Such people are known as destroyers and wasters of their own selves. The Master Lin-chi berated them as "spoiled people of inferior capacity." They are like fish in water who lament the fact that because of their natures they are unable to see the water, or like birds flying through the air who regret the fact that to see the air is an unattainable desire. They are unaware that of all the lands everywhere, there is none that does not contain True Reality, nor is there any human being anywhere who is not endowed with this Wondrous Law. It is a pity that while living amidst the Wondrous Law of the One Mind and the Pure Land of Tranquil Light, they cling to the prejudice that in this life they are part of the ordinary world and that as sentient beings they are as such deluded. Mistakenly they believe that after death they will enter hell, and so they lament the endless torment in store for them. They discard the Buddha Mind of the Wondrous Law that wells up before the eyes and the Dharma-nature of True Reality that is always pure, feeling that these are things to which they cannot possibly attain, things for which they cannot possibly hope. Thus they cast aside their desires as unobtainable, and look for the pointless concepts of deluded consciousness, and end up spending their lives in vain. What is most regrettable is that, although we have this Lotus of the Wondrous Law, incomparable in all the three worlds, a scripture of the most exquisite quality, yet, because there is no one who practices its teachings properly, it is stuffed away on library shelves along with a lot of ordinary books, and rots away from disuse. Thus people mistake the impure world for the Pure Land and concern themselves with the three evil paths and the six modes of existence. Is there anything more lamentable?
Someone has asked: "What specifically does this teaching point to? Is it the four peaceful contentments? Is it the conduct of the five types of Master of the Law?"
In answer I say: "Not at all. It is the 'eye' of the Sutra, that is described in the text of the chapter on Expediencies in these words: 'the reason the Buddha appeared in this world was [to show] the way to open up the wisdom of the Buddha.'"
Although the numerous Tathagatas who have appeared successively in the world have expounded Laws as numerous as the sands in the Ganges, they have all appeared solely for the purpose of opening up the Buddha's wisdom to all sentient beings. No matter what Law you practice, if you don't seek to open up the Buddha's wisdom, you will never be able to come into accord with the vow of the many Buddhas. The opening up of the Buddha's wisdom is to make clear the Wondrous Law of the One Mind. There is nothing more regrettable in this degenerate world than to discard tidings of this Wondrous Law of the One Mind and to just go along as one pleases. When unexpectedly we meet something that seems to be this Wondrous Law, we find that nowadays everyone has made it into an intellectual teaching, scarcely worth talking about. No one gives heed to the saying in the Maha-Vairocana Sutra: "Know your own mind as it really is." Not following the teaching of the Lotus Sutra and not knowing where the Wondrous Law is, people rush about madly, saying vague things like: "It's in the West," or "It's in the East," and spend their days declaring that this or that is the Buddha Way. Their behavior can be likened to that of the people in the following story.

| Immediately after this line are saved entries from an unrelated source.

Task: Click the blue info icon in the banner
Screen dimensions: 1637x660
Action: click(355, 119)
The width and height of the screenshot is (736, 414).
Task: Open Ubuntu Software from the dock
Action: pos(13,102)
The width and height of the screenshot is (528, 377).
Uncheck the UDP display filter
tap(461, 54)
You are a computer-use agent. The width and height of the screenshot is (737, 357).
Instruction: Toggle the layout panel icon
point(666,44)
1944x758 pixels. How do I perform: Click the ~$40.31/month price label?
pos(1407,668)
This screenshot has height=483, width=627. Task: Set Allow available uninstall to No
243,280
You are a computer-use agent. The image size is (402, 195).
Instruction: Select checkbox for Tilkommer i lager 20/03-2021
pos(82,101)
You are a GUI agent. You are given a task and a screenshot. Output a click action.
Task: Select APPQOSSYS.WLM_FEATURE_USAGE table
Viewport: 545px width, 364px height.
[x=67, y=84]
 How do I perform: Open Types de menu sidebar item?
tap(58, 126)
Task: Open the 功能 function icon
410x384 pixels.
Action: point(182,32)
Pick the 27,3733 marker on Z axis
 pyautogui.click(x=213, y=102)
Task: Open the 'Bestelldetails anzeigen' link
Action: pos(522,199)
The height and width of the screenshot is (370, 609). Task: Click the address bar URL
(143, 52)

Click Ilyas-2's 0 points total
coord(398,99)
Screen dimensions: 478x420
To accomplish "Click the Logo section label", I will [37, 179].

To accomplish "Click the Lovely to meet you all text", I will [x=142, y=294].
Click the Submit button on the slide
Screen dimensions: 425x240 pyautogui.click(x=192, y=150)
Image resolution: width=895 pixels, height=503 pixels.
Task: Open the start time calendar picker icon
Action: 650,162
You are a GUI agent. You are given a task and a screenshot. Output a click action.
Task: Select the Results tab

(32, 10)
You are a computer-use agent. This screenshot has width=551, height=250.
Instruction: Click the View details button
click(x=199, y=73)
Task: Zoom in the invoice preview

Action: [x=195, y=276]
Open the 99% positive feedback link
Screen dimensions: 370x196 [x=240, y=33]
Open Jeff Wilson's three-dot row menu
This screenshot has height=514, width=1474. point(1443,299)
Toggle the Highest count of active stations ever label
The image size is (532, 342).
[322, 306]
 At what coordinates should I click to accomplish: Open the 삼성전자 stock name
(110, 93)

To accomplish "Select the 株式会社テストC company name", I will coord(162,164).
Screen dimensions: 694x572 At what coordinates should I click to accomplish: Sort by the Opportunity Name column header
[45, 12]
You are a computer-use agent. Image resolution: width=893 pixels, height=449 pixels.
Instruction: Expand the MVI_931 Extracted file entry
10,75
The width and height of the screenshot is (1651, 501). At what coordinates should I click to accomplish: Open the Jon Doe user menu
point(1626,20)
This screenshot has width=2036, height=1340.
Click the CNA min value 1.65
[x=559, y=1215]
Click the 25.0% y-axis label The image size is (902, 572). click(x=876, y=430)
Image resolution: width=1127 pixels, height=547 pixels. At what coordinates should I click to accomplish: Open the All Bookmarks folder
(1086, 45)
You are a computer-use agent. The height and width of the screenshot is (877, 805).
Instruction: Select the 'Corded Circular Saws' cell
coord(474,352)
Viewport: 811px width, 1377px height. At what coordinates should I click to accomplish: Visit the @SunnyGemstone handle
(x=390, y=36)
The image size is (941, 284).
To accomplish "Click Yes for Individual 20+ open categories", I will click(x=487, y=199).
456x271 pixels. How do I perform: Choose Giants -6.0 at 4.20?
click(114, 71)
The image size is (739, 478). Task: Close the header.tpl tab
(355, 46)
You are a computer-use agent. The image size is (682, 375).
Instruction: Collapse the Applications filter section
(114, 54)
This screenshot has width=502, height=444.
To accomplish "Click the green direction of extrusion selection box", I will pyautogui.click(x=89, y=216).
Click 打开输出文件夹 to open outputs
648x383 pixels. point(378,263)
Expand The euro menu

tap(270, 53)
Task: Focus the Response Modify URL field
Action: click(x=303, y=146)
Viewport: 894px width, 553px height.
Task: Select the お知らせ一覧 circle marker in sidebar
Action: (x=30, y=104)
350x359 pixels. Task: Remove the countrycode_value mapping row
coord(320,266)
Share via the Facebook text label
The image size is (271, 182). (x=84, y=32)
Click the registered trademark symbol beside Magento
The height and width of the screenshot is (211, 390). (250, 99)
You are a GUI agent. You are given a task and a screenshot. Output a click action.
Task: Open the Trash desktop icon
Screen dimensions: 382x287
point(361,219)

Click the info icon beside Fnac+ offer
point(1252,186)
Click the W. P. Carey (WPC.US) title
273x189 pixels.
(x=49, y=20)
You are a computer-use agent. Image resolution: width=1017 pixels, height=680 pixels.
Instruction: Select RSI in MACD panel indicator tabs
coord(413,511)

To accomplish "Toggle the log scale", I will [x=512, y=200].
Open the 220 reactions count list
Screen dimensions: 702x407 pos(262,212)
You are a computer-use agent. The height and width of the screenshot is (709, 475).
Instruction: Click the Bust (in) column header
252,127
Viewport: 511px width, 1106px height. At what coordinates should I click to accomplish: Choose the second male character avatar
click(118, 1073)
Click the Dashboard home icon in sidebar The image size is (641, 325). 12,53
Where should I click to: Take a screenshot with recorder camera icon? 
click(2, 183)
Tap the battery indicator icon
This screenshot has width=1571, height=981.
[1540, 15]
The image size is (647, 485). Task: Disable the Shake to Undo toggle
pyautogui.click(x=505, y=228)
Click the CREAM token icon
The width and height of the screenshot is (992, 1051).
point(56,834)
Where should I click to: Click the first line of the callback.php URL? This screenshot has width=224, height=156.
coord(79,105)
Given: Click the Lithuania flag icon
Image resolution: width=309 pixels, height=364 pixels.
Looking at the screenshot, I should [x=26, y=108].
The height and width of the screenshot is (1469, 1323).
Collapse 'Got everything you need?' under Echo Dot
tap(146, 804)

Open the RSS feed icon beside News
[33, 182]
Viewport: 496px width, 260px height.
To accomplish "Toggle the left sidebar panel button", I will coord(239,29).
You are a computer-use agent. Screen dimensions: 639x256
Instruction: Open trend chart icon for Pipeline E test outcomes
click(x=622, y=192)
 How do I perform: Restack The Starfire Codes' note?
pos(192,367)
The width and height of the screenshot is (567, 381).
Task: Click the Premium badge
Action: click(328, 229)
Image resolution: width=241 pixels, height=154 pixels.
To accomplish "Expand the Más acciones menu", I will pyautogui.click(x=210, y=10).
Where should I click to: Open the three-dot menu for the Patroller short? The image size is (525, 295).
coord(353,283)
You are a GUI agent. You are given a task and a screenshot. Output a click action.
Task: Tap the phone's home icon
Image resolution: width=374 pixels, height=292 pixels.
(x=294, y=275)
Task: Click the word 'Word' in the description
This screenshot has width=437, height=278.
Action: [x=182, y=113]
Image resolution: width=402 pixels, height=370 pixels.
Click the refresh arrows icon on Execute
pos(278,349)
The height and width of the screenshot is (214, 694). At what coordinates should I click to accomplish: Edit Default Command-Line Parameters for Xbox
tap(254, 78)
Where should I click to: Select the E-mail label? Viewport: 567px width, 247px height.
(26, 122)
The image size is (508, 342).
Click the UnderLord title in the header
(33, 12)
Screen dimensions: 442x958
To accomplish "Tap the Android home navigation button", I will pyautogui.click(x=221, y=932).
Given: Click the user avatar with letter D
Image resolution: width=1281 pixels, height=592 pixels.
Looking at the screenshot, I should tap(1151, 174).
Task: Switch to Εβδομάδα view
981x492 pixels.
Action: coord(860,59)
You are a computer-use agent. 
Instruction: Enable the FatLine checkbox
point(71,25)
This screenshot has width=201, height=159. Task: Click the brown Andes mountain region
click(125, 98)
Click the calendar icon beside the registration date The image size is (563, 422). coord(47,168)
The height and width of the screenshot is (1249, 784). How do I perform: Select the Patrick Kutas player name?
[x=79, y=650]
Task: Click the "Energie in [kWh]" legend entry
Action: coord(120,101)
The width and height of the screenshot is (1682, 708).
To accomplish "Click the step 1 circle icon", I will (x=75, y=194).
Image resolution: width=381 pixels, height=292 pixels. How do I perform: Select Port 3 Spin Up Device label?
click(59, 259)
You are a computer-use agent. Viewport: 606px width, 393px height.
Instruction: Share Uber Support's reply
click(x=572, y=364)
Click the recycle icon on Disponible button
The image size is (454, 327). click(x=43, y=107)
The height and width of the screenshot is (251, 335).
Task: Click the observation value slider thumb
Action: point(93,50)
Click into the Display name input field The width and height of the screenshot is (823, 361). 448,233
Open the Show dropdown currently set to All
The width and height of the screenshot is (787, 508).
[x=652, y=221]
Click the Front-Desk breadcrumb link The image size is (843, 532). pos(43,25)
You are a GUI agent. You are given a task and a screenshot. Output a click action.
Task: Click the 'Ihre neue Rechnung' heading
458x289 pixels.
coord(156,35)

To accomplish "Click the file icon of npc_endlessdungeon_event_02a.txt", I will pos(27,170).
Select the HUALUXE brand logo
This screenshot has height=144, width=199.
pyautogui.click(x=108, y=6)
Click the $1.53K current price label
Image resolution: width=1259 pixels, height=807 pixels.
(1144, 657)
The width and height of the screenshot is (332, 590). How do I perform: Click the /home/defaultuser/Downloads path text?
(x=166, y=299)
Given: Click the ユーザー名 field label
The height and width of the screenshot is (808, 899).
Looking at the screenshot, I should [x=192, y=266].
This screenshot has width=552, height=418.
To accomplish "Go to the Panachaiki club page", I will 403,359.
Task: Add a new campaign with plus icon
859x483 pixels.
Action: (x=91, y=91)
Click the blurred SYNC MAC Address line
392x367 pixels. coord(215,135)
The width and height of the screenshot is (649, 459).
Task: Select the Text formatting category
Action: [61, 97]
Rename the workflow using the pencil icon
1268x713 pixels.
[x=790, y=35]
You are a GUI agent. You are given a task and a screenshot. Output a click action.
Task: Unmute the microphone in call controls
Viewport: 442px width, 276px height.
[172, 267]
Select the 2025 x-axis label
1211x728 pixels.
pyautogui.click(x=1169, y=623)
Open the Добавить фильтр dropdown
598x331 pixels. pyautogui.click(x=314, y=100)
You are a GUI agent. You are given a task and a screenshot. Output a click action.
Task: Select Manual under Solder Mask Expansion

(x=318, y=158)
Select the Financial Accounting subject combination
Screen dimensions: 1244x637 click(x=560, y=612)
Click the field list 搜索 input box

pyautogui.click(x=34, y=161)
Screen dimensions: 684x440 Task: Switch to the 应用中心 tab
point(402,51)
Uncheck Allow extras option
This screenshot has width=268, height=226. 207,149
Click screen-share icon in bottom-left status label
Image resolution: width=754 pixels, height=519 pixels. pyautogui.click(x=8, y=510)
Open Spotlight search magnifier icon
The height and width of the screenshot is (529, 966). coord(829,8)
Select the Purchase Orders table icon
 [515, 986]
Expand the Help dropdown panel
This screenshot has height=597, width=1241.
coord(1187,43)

Supposing that there were a very rich man, who, after undergoing many hardship, finally managed to bring under cultivation vast tracts of land. Supposing that he were to say to his sons: "You cultivate this land and become rick men like me." He then distributes to his various sons, without regard to the capacities of each, his excess lands. His sons, however, do not follow their father's teaching, but scatter to various provinces. Some stand beside the doors of people's houses and beg their food. Some say: "We are mirror polishers," and walk about polishing tiles. Others scuttle about chasing away the birds that feed on grain. Some say: "We are millionaire's sons," and although looking like beggers and outcasts themselves, they recklessly make light of others. Some turn over the leaves of their account books every day, but do not even know what the fields look like. Others say: "As long as we have our acocunt books we have nothing to fear," and selfishly practice their evil ways. Some say: "We know the conduct becoming to a millionaire," but they starve and thirst while practicing the forms of this proper conduct. There are some who do not even know where the fields are, but keep screaming about them day and night. Others are a bit aware of the vast extent of acreage and, becoming greatly boastful, degenerate into a life of sex, wine, and meat-eating. There is not one son among them who carries out the intention of his millionaire father.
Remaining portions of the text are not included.